Elastic Registration–driven Deep Learning for Longitudinal Assessment of Systemic Sclerosis Interstitial Lung Disease at CT

Résumé

In patients with systemic sclerosis, a deep learning classifier applied to elastic registration of chest CT images depicted lung shrinkage and functional worsening with high accuracy. Background Longitudinal follow-up of interstitial lung diseases (ILDs) at CT mainly relies on the evaluation of the extent of ILD, without accounting for lung shrinkage. Purpose To develop a deep learning–based method to depict worsening of ILD based on lung shrinkage detection from elastic registration of chest CT scans in patients with systemic sclerosis (SSc). Materials and Methods Patients with SSc evaluated between January 2009 and October 2017 who had undergone at least two unenhanced supine CT scans of the chest and pulmonary function tests (PFTs) performed within 3 months were retrospectively included. Morphologic changes on CT scans were visually assessed by two observers and categorized as showing improvement, stability, or worsening of ILD. Elastic registration between baseline and follow-up CT images was performed to obtain deformation maps of the whole lung.
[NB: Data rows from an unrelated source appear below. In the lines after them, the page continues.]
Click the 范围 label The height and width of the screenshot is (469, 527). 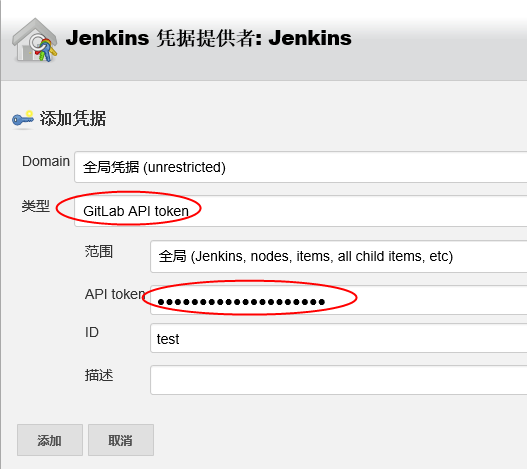click(x=98, y=251)
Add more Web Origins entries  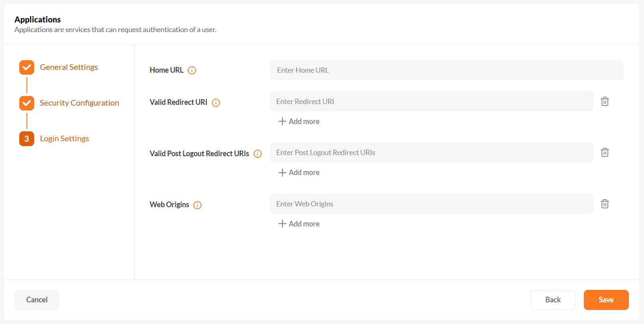click(x=299, y=224)
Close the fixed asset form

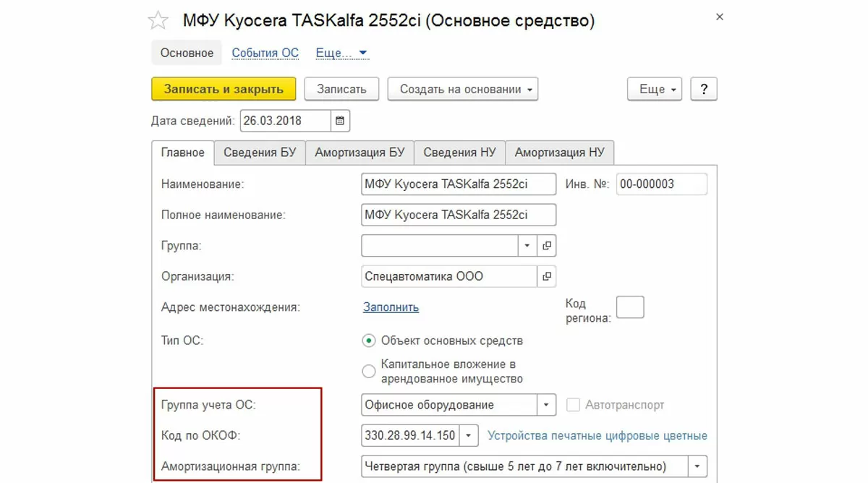pos(719,17)

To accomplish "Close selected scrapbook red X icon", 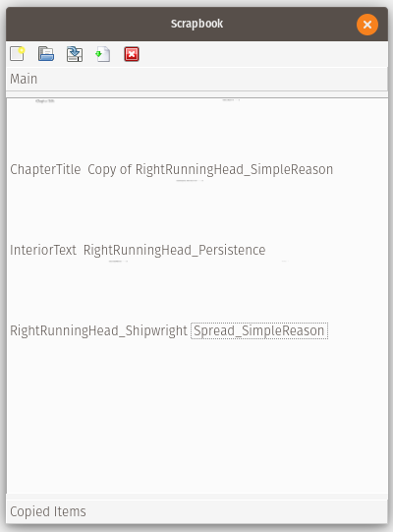I will [x=132, y=54].
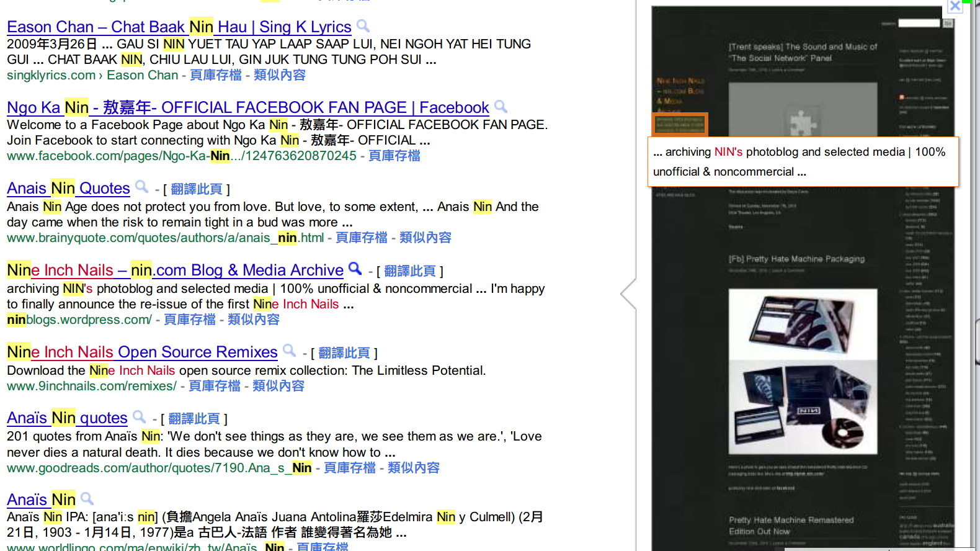Open 頁庫存檔 for goodreads.com result
The width and height of the screenshot is (980, 551).
click(x=350, y=468)
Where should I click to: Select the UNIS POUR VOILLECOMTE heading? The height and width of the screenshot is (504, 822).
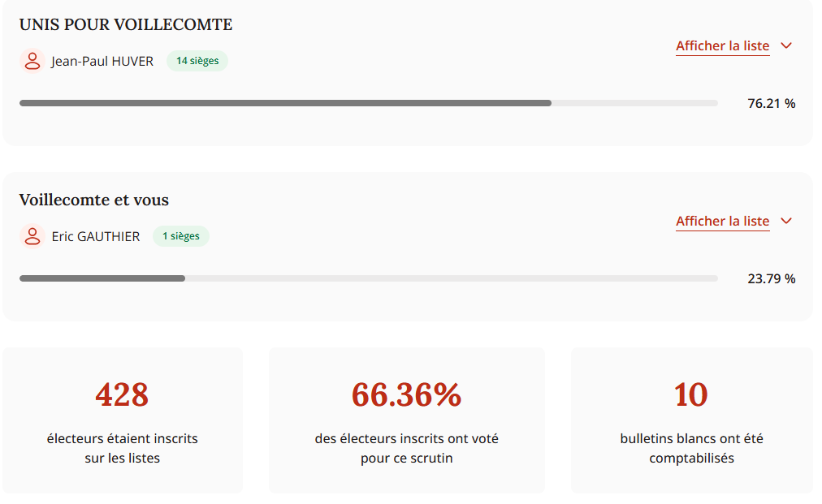point(126,25)
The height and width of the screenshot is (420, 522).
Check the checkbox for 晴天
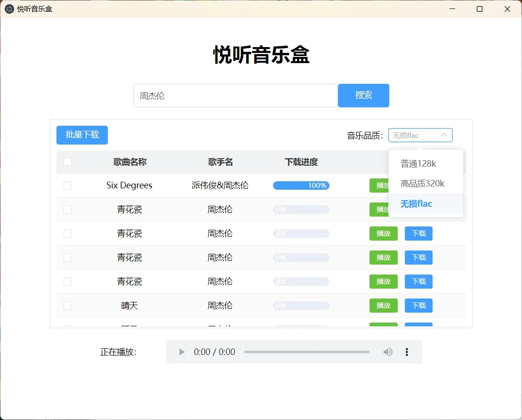67,306
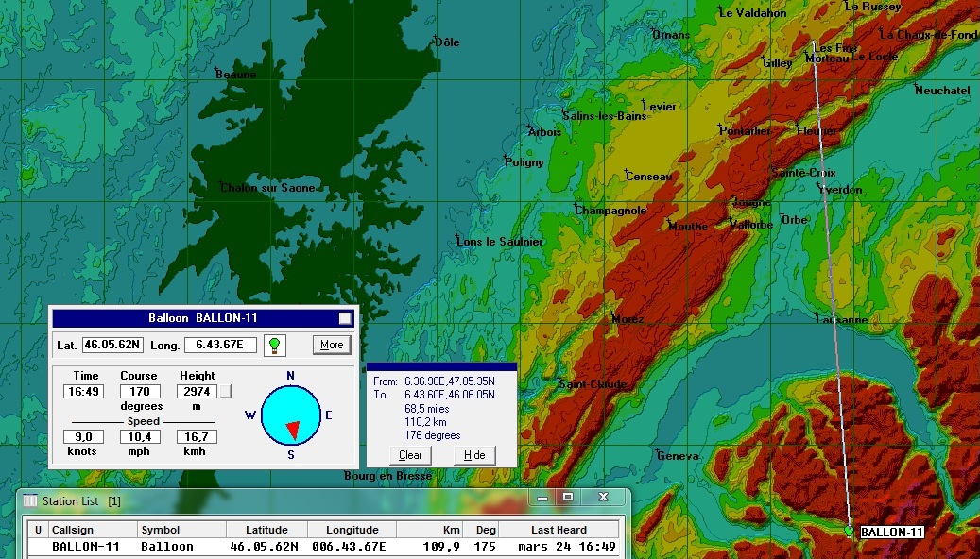This screenshot has height=559, width=980.
Task: Maximize the Station List window
Action: 568,497
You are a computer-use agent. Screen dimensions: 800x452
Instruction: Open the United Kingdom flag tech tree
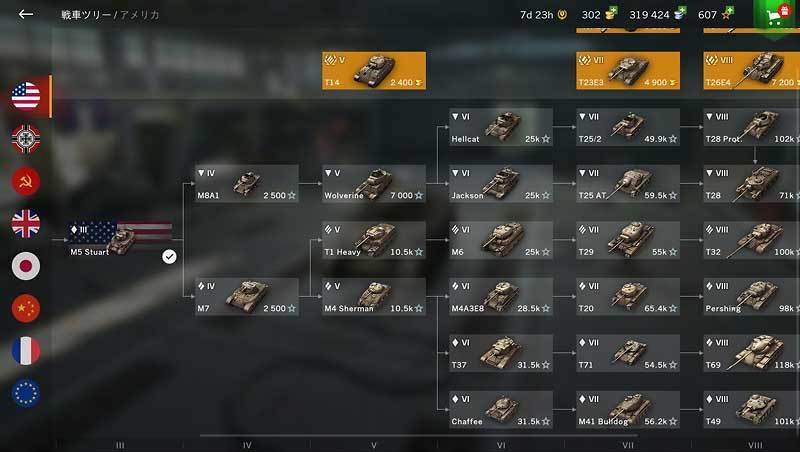click(26, 223)
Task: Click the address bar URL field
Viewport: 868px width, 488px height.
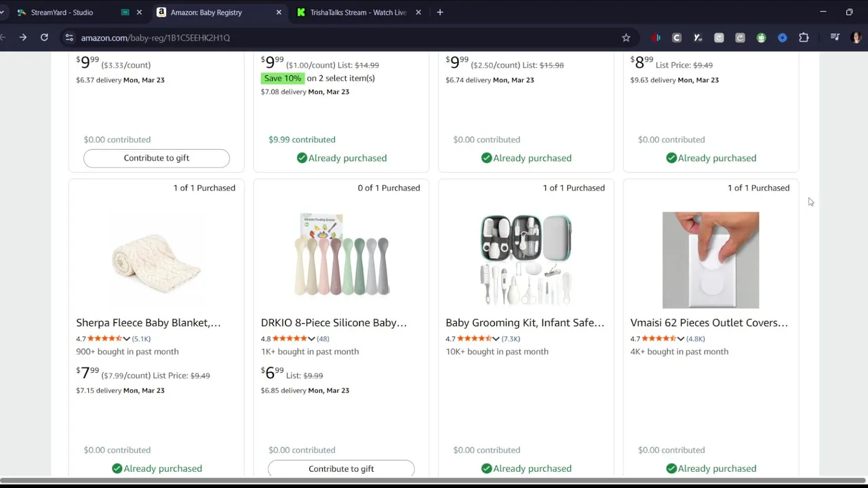Action: click(339, 38)

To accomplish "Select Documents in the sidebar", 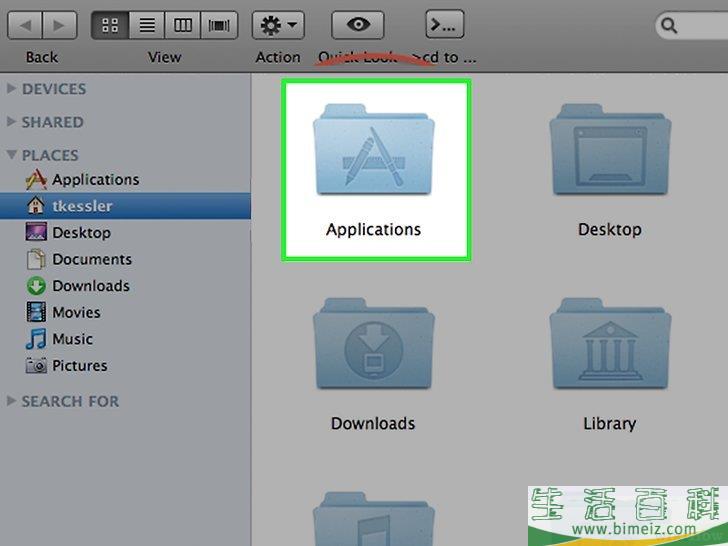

Jacobian determinants calculated from the deformation maps were given as input to a deep learning–based classifier to depict morphologic and functional worsening. For this purpose, the set was randomly split into training, validation, and test sets. Correlations between mean Jacobian values and changes in PFT measurements were evaluated with the Spearman correlation. Results A total of 212 patients (median age, 53 years; interquartile range, 45–62 years; 177 women) were included as follows: 138 for the training set (65%), 34 for the validation set (16%), and 40 for the test set (21%). Jacobian maps demonstrated lung parenchyma shrinkage of the posterior lung bases in patients found to have worsened ILD at visual assessment. The classifier detected morphologic and functional worsening with an accuracy of 80% (32 of 40 patients; 95% confidence interval [CI]: 64%, 91%) and 83% (33 of 40 patients; 95% CI: 67%, 93%), respectively. Jacobian values correlated with changes in forced vital capacity (R = −0.38; 95% CI: −0.25, −0.49; P < .001) and diffusing capacity for carbon monoxide (R = −0.42; 95% CI: −0.27, −0.54; P < .001). Conclusion Elastic registration of CT scans combined with a deep learning classifier aided in the diagnosis of morphologic and functional worsening of interstitial lung disease in patients with systemic sclerosis.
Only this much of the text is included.